The FWD measurements were performed using a 50 kN load level, corresponding to a standard axle load of 100 kN. Seven geophones were used to measure vertical deflection. The geophones were located at 0, 200, 300, 450, 600, 900 and 1,200 mm from the centre of the load plate. Table 3 summarises the different environmental conditions for the measurements performed. The measurements were performed when the target temperature and GWT was stabilised according to the temperature and moisture sensors in the pavement. Figure 3 shows the volumetric water content.

Figure 3. Volumetric water content measurements for SE 14 showing test dates (arrows).

3. Results

3.1. FWD and horizontal strain measurements

The following section shows the FWD deflection measurements and measured horizontal strains at the bottom of the asphalt bound layers. It should be noted that the deflections and measured strains presented in Figures 4–7 are the mean values from two location measurements for structures SE 14 and SE 18 and three measurements for SE 20.

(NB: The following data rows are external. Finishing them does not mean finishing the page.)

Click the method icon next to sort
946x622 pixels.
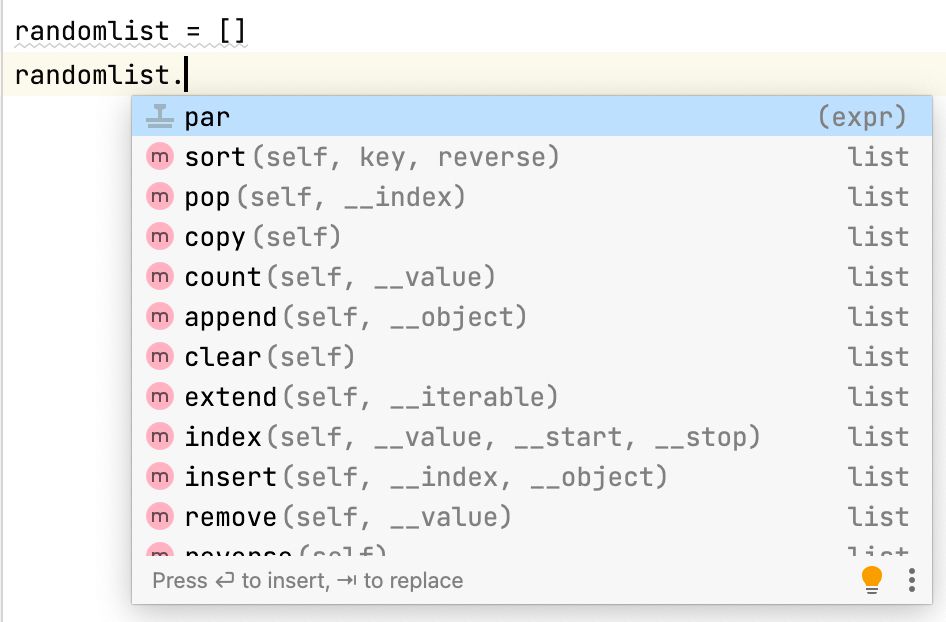[160, 157]
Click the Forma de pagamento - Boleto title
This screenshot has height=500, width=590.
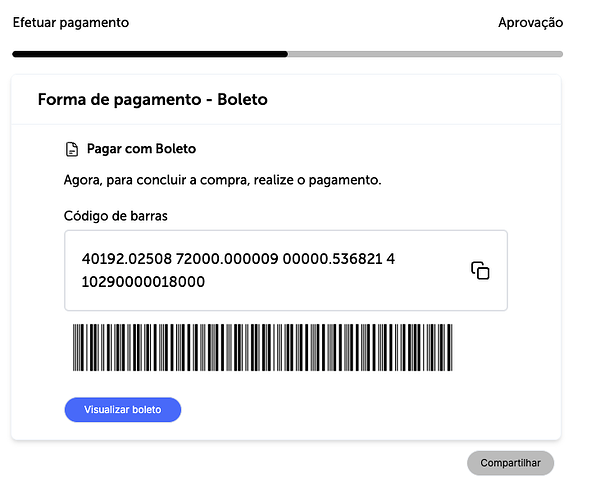click(x=152, y=100)
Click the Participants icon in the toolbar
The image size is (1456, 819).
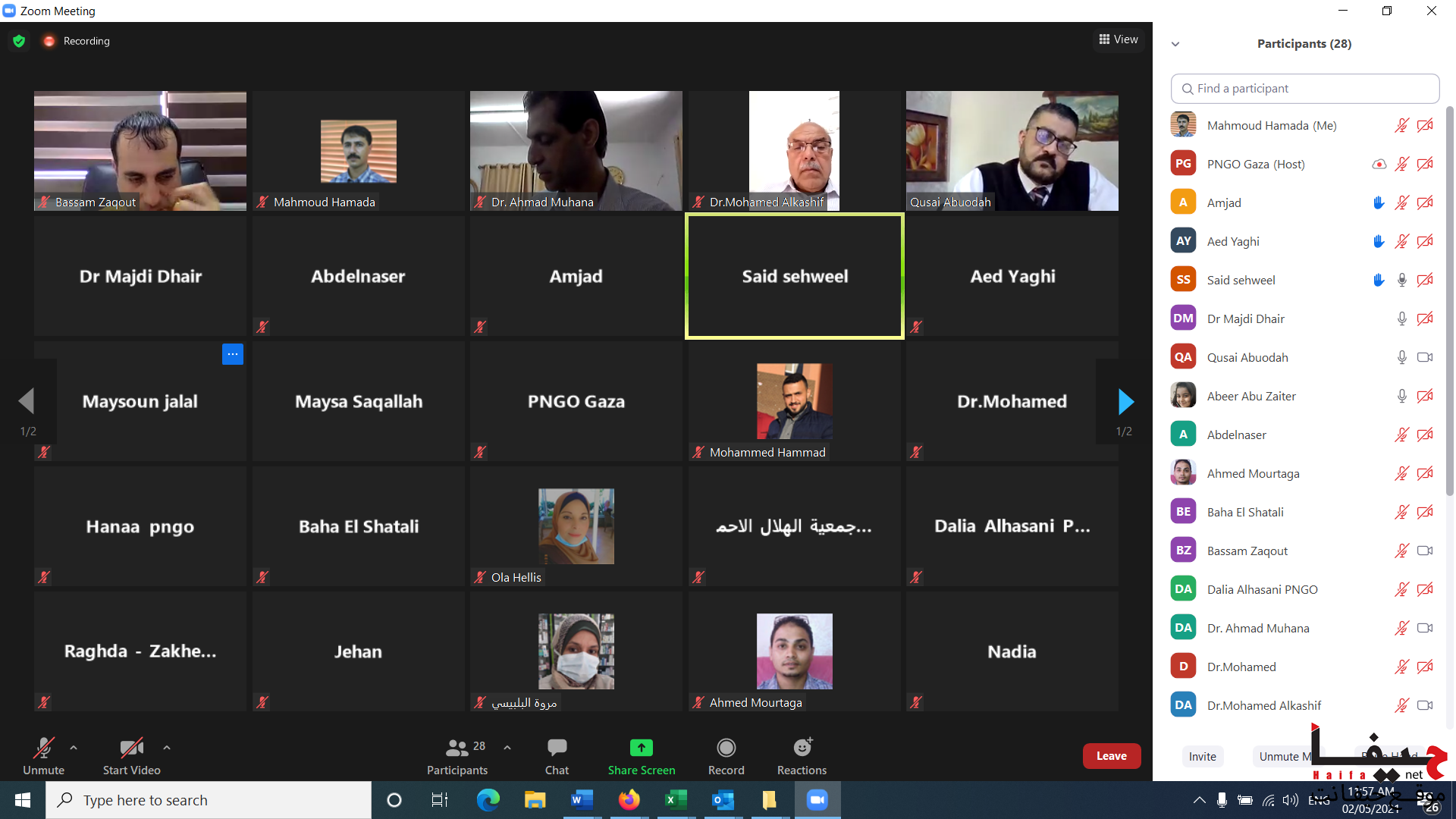(x=457, y=748)
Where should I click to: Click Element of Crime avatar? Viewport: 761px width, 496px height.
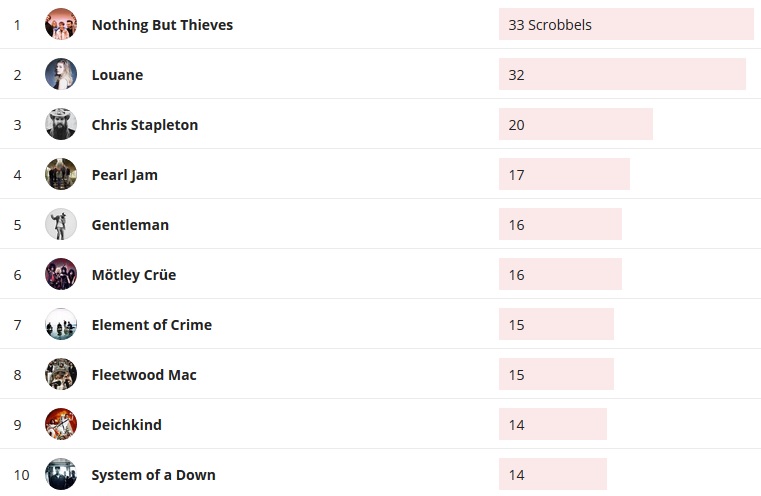[x=61, y=324]
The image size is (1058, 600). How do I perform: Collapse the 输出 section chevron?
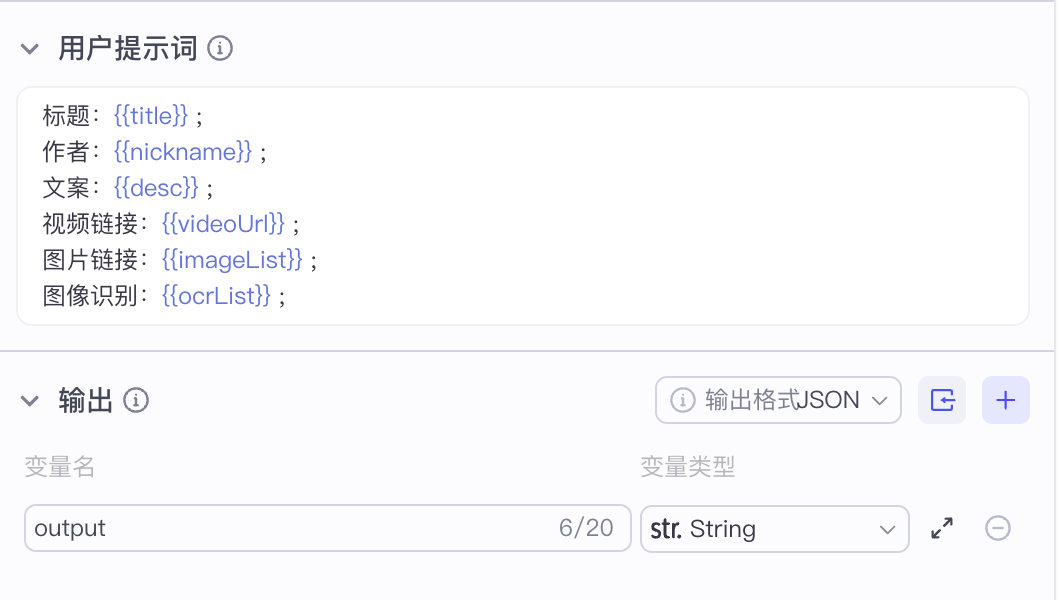pyautogui.click(x=30, y=401)
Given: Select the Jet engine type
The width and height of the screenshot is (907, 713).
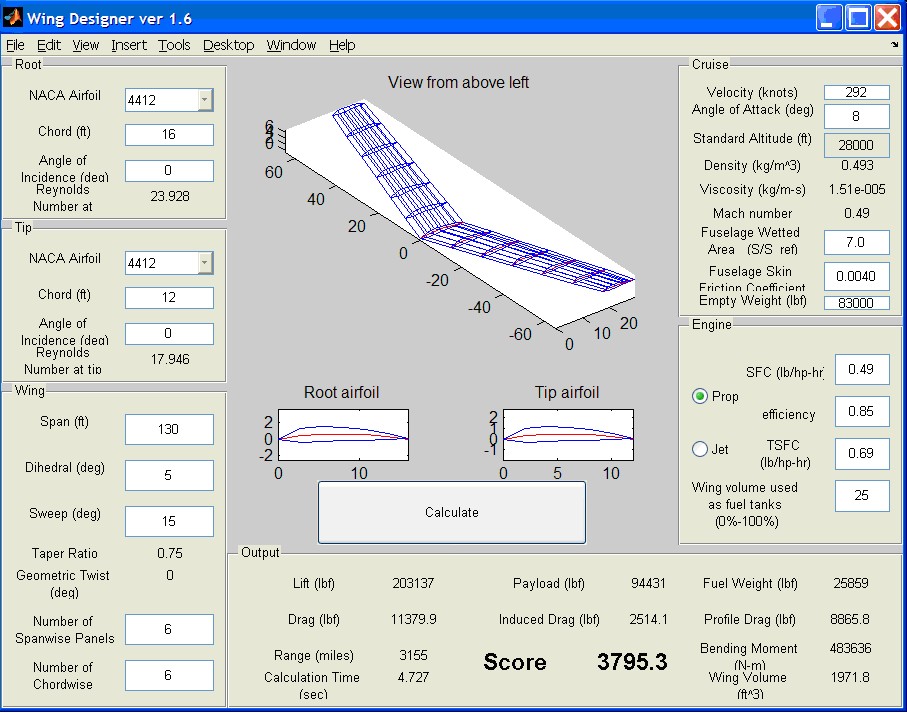Looking at the screenshot, I should (700, 449).
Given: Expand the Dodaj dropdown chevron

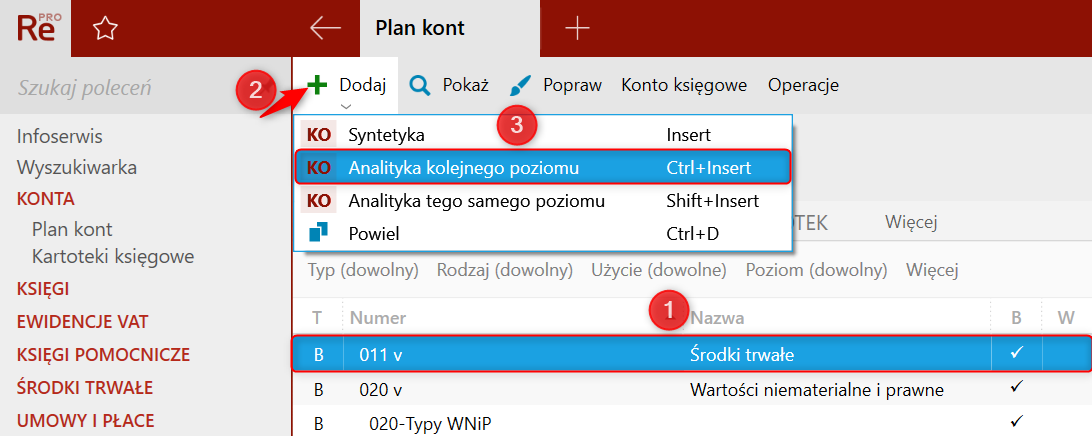Looking at the screenshot, I should 346,105.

Figure 4. (a) FWD measurements, (b) measured horizontal strain at the bottom of the asphalt bound layers for structure SE 18.

Figure 5. (a) FWD measurements, (b) measured horizontal strain at the bottom of the asphalt bound layers for structure SE 20.

Figure 6. (a) FWD measurements, (b) measured horizontal strain at the bottom of the asphalt bound layers for structure SE 14.

Figure 7. (a) FWD measurements at 10°C with varying groundwater levels, (b) measured horizontal strain at the bottom of the asphalt bound layers for structure SE 14.

3.1.1. SE 18 – effect of temperature

Figure 4(a) illustrates the mean of vertical deflections at different pavement temperatures (4.9°C, 10.2°C and 17.4°C). The effect of temperature clearly decreased with horizontal distance from the loading centre, especially after a distance of 300 mm, which indicates that temperature influences the AC layers (Doré and Zubeck 2009). Figure 4(b) shows the mean of measured horizontal strains, indicating that strain increases as temperature increases.

Surface deflection and measured horizontal strain increased as pavement temperature increased. Similar results have been presented by El-Maaty (2017). A change in temperature from 10°C to 18°C increased vertical deflection by 12% and measured strain by 15% at the loading centre.

3.1.2. SE 20 – effect of temperature on thin asphalt layers

The FWD measurements were performed at different temperatures in order to determine the relationships between tensile strain and temperature for a thin asphalt pavement structure such as SE 20 (1°C–27°C). The AC thickness for this structure was only 70 mm. Asphalt thickness thinner than 75 mm is not recommended for estimating the strain at the bottom of the asphalt layer according to the Swedish standard (Jansson 1994). Figure 5 illustrates the vertical deflection and measured horizontal strains for structure SE 20 to clarify the influence of temperature changes on structures with a thin AC layer.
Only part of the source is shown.